To quote one of our other books, “psychologists are like wizards: they come in both the good and evil variety.” There are many good wizards who promote thoughts that heal, but also many bad wizards who practice Dr. Phil-style pop psychology, which usually consists of promoting their own incorrect and antagonistic beliefs about a situation that only exasperate a patient’s problems. Good therapists heal through reconciliation, realistic thinking and flexible beliefs, but bad ones can play the role of mental rapist, and can do more to destroy a patient’s mental health than any existential trauma ever could.

Danger #2: Psychological or behavioral therapy can result in false diagnosis

Therapies can sometimes result in a false diagnosis, which can lead to negative labels, unnecessary intervention, or drug regimens that are capable of harming a child. It also puts parents or other family members through considerable emotional duress when a child is given a prognosis that turns out to be false.

Danger #3: False memory through suggestion

You might remember all the hype in the 80s and 90s over “repressed memories” of sexual abuse. If this all sounded a bit fantastical to you, it’s because it was: Therapists were implanting false memories through suggestion that destroyed the lives of thousands of people, including their patients. It was psychology’s episode of the Salem witch trials, and will forever serve as a black mark on the field and a precautionary tale going forward. Unfortunately, many of the quacks behind these atrocities emerged unscathed (unlike their patients) and are still practicing today.

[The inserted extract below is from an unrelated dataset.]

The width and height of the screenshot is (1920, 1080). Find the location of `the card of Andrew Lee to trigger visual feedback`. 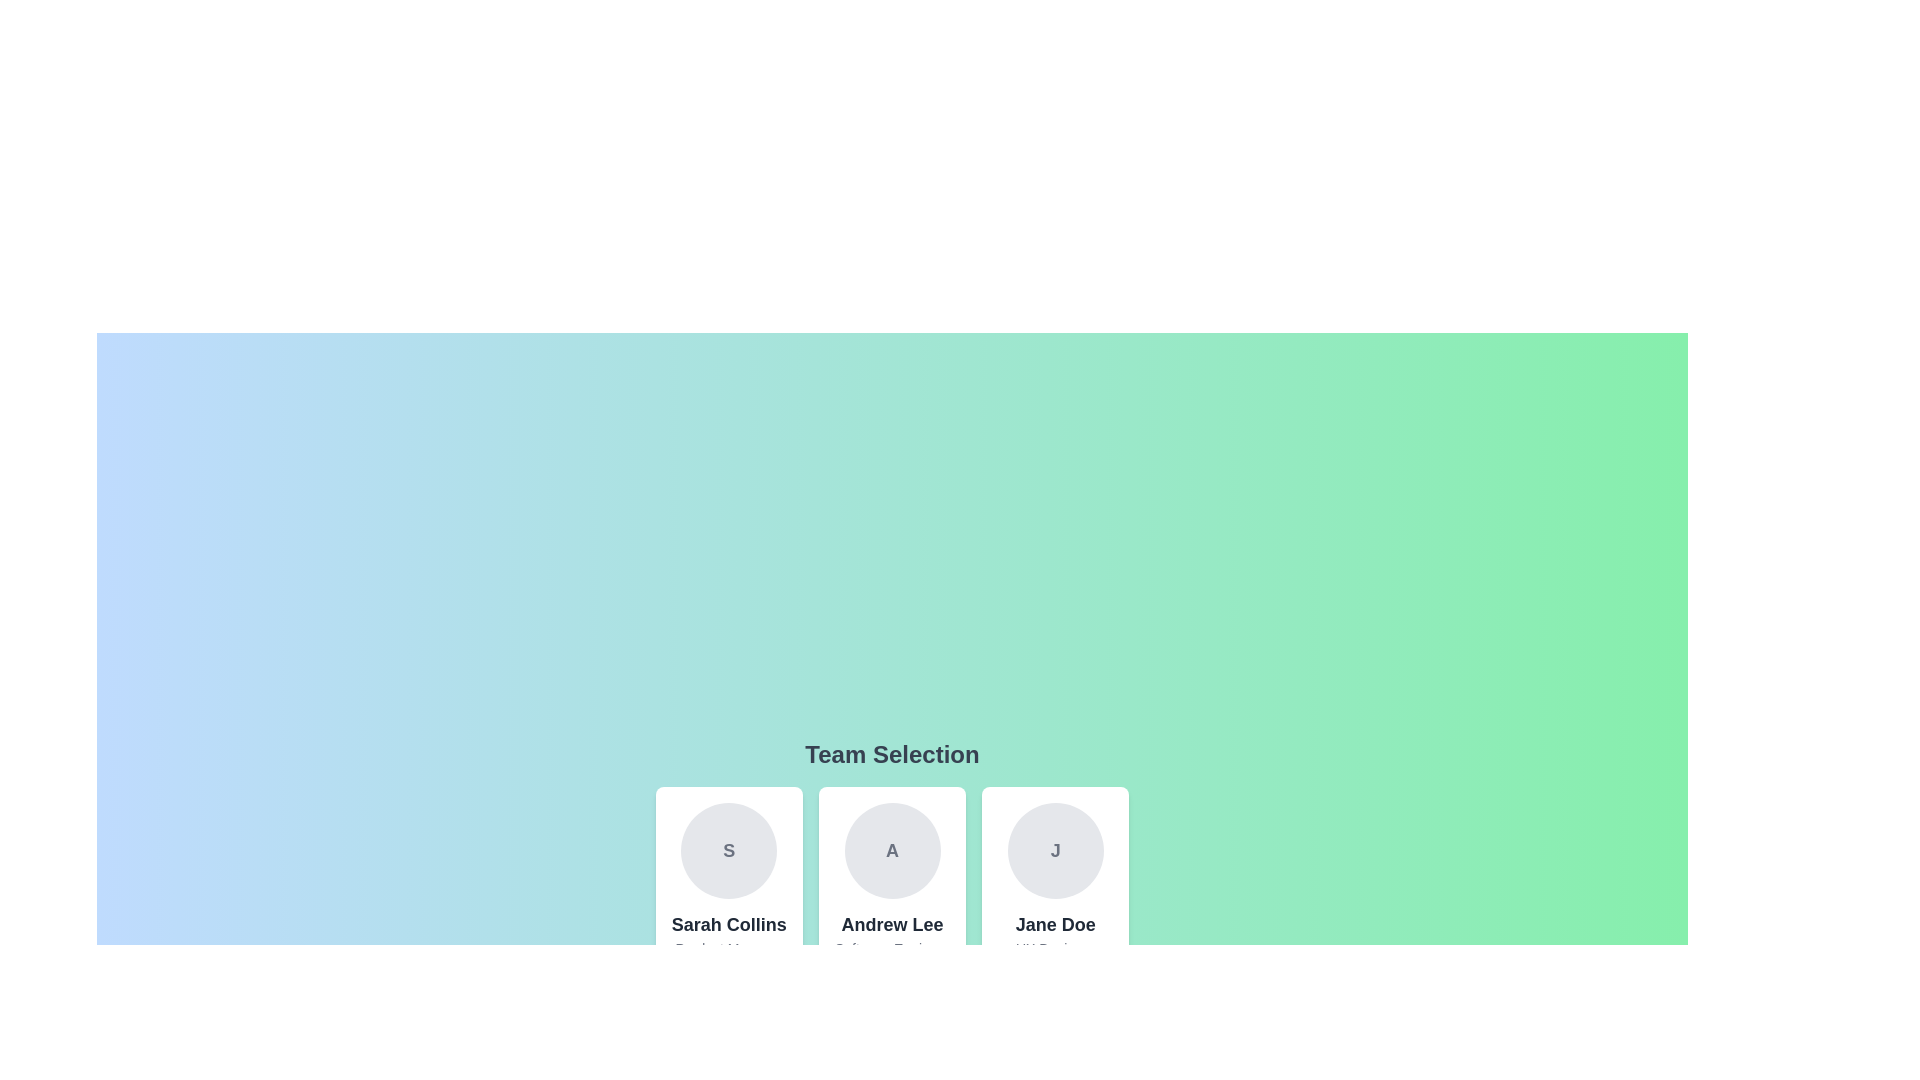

Decades of research consisting of thousands of studies has continually shown that memory is highly malleable and easily molded by suggestion. (McGowan, 2009) For example, even among otherwise competent adults, 25% of people will fiercely defend an intentionally implanted false memory of a childhood experience as true after a single exposure to the false memory, even when delivered through rather subtle means. (Loftus, 1997) Humans are readily convinced of experiences that never occurred, and we are constantly working new information into old memories that was not a part of the original memory.

More dangerous than memories which are outright inventions (dreamed up experiences that never occurred) are suggestions which rewrite events that did occur, if only because these false memories are far more common. For example, let’s say you’re talking about an argument with your husband. While recounting that experience, a therapist asks if he was mouthing cusswords under his breath as it was occurring. That suggestive question alone is enough to create a false memory that your husband was indeed doing this during the argument, causing you to misremember this experience in a more negative way whenever you recall it in the future. Competent therapists will be careful to avoid creating false memories, but less-competent ones can create many problems through subtle manipulations of memory such as this.

Danger #4: There is no regulation against harmful psychotherapies

There is no FDA or CDC for therapy to protect consumers from harmful therapeutic approaches, so therapists are left to pretty much do what they like. Despite the fact that mental treatments can be just as dangerous as physical ones, there is no government agency that regulates psychologists and ensures they are using science-backed approaches. As a result, snake-oil treatments are rampant. As Bruce Bower notes, “On the up side, research shows that cognitive-behavioral therapy eases post-traumatic stress disorder and other trauma-related problems in the young. On the down side most mental health practitioners use other therapies for kids and teens that lack scientific support. More than three-fourths of U.S. Mental health professionals who treat children and teens with PTSD report using treatments that have not been scientifically reviewed or for which effectiveness can’t be determined.” (Bower, 2008) These also tend to be the same types of treatments most likely to cause harm.